How AgentQL Works

AgentQL is a powerful query language designed to make web automation and scraping more intuitive by allowing users to interact with web elements through natural language queries. But what happens between running your query and the web page? This document explains the technology that powers AgentQL.

Key Use Cases

There are two main use cases for AgentQL:

  • Data extraction (Scraping): Extracting data from web pages using natural language instructions.
  • Web elements lookup: Leveraging natural language queries to locate web page elements (e.g., buttons, forms). Can be very useful for web automation and E2E testing suites

Each use case has its own set of challenges and requirements, which AgentQL's underlying technology addresses.

Input sources

Currently AgentQL works with the following input sources:

  • The page’s HTML provides the structural layout of the web page as well as the actual web page content. The additional context of the page’s hierarchy helps match the content to the query.
  • The page’s accessibility tree provides a semantic understanding of the page, closer to how a human would use the page. This aids in the identification of elements based on their roles and labels.

AgentQL uses both a page’s HTML structure and the accessibility tree to understand its content and the relationships between its elements. These inputs provide a comprehensive view of the web page, allowing AgentQL to accurately interpret and respond to user queries.

info

Working with the input

Input pre-processing

The first step in processing web content is simplification. This involves removing all unnecessary noise and complexity from the input, such as HTML metadata, scripts, hierarchy layers, etc. This allows to create a clean and concise representation of the web page.

Pipeline Selection Based on Use Case

AgentQL dynamically selects the appropriate processing pipeline based on the user's target use case: scraping vs automation. Each pipeline is fine-tuned to handle the specific challenges associated with its respective task, delivering the best results accordingly..

Data scraping pipeline

  • Optimized for locating actual data on the web page.
  • Prioritizes accuracy and completeness of the extracted data (sacrificing speed if necessary).

Web automation pipeline

  • Optimized for locating interactive elements on the web page (e.g., buttons, forms, etc)
  • Focuses on reliability and execution speed.
  • Assumes 1-to-1 mapping between AgentQL query terms and the web elements returned.

Leveraging Large Language Models (LLMs)

AgentQL utilizes several public LLMs, including GPT-4, Llama, and Gemini as well as our proprietary model, to generate initial results. AgentQL infrastructure decides which specific LLM to use depending on the complexity of the task and the specific requirements of the use case.

LLM Selection Criteria

  • Use Case: Different LLMs are better suited for different tasks, such as complex scraping versus straightforward web elements targeting.
  • Complexity: More complex queries may require more advanced models.
  • Performance: Models are chosen based on their performance and suitability for the task at hand.

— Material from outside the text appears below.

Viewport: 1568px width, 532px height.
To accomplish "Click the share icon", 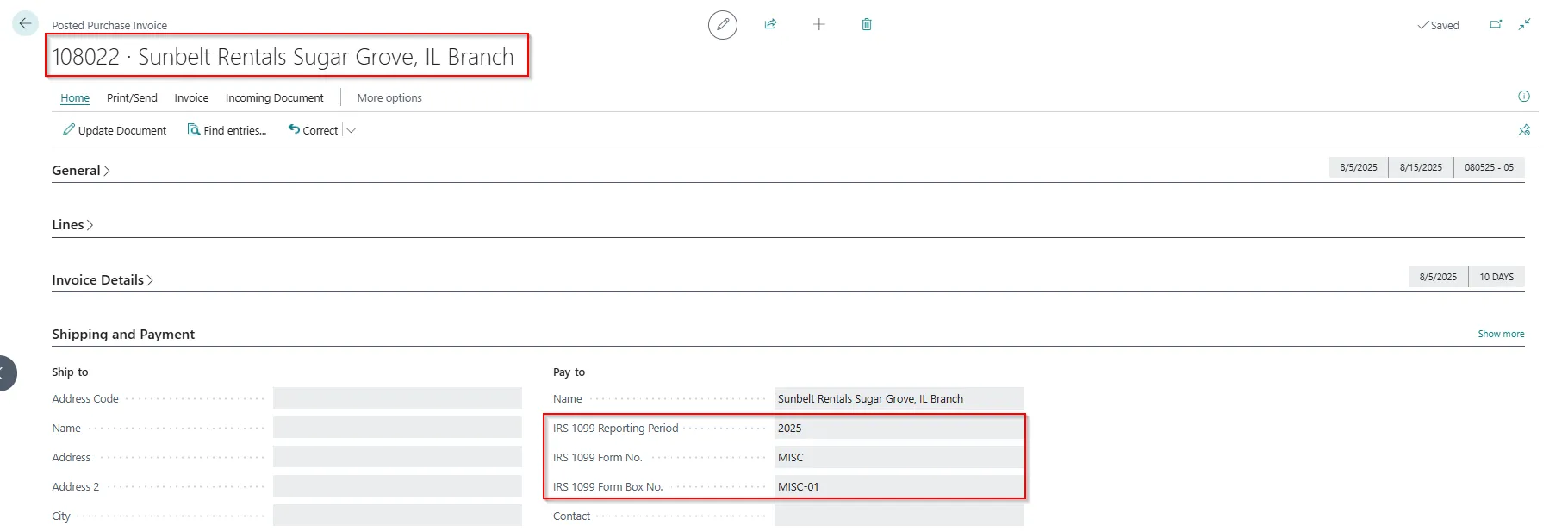I will (770, 24).
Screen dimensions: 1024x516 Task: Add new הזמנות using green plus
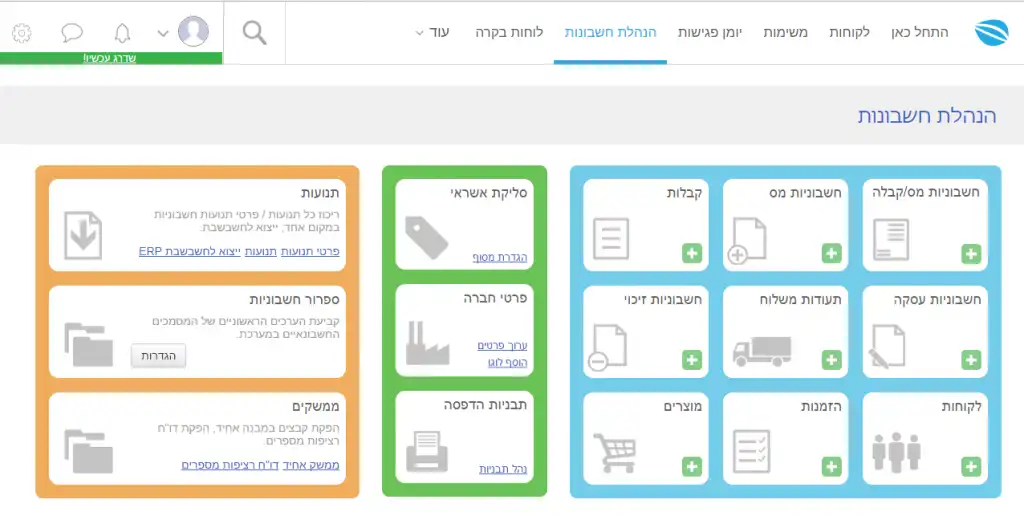[x=832, y=467]
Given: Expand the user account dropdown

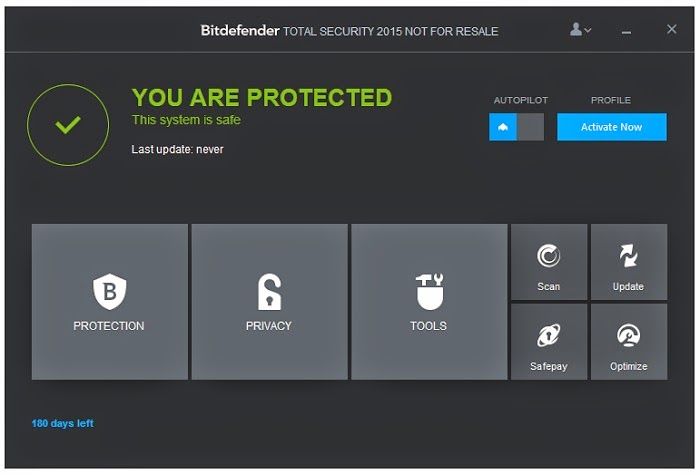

The selected LLM generates an initial result that is contextually relevant and aligned with the user's intent.

Grounding and Validation

To ensure the accuracy and reliability of the output, the initial result generated by the LLM undergoes a rigorous grounding and validation process.

Grounding

The result is cross-referenced with the original input and context to ensure alignment.

Validation

The output is validated against technical requirements, such as correct element selection and accurate data extraction.

Conclusion

AgentQL's ability to process natural language queries and deliver accurate results is the result of a sophisticated process that combines input simplification, task-specific pipelines, advanced LLMs, and thorough validation.